Characterization of fusion intermediate arrested by SS-bonds. SOS and target cells arrested at the committed state were exposed to 0.5 mM CPZ either before (second bar) or after (third bar) DTT treatment. Alternatively, cells captured at the committed state and treated with DTT were allowed to bind the C34 (0.4 μM) or N36 (25 μM) peptide and then brought back to the optimal temperature (fourth and fifth bars, respectively).

FIG. 6.

Model for membrane fusion mediated by SOS-Env. The SS-bonds between gp120 (light purple) and gp41 (dark purple) of SOS-Env are shown by red starbursts. CD4 is green, and CCR5 is dark cyan.
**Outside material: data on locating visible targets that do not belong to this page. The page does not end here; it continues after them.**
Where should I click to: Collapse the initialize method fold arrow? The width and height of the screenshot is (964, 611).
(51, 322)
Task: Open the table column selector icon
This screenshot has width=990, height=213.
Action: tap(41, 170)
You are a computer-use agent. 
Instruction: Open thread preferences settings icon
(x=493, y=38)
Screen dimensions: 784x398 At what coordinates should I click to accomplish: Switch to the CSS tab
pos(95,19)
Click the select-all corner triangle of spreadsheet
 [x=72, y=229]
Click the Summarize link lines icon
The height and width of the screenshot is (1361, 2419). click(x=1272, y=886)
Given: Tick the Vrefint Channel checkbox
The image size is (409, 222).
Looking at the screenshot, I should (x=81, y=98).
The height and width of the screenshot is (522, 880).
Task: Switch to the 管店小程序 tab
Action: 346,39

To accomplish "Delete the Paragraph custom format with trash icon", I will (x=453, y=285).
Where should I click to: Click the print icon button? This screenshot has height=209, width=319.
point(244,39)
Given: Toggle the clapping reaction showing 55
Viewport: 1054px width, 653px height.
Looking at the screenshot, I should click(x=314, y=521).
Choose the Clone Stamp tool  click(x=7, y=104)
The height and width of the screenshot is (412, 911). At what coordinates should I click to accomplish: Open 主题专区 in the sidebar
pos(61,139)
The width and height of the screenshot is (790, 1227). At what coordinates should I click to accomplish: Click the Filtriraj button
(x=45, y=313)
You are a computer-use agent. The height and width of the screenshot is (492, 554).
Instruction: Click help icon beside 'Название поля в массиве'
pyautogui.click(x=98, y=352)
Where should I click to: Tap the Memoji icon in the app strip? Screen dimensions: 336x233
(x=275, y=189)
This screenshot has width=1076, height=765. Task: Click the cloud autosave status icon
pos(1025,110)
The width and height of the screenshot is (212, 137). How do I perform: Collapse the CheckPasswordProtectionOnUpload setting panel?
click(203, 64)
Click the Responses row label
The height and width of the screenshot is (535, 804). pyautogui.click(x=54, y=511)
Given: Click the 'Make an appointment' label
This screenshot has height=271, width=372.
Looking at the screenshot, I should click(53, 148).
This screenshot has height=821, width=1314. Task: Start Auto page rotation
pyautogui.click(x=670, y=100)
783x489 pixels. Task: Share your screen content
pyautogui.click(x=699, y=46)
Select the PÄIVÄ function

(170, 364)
The fusion peptides (red arrows) insert into the target cell membrane at the committed state. The amino-terminal trimeric coiled coil of gp41 is shown as three abutted red cylinders, and the carboxy-terminal heptad repeat regions are shown by blue cylinders. The gp120 subunits, after disengagement from gp41, are shown as being paler than before disengagement. Reduction of the SS-bonds allows gp41 to fold into a prebundle conformation and induce hemifusion at a temperature that is not permissive for fusion or to fold into a six-helix bundle and induce fusion pore formation at the optimal temperature.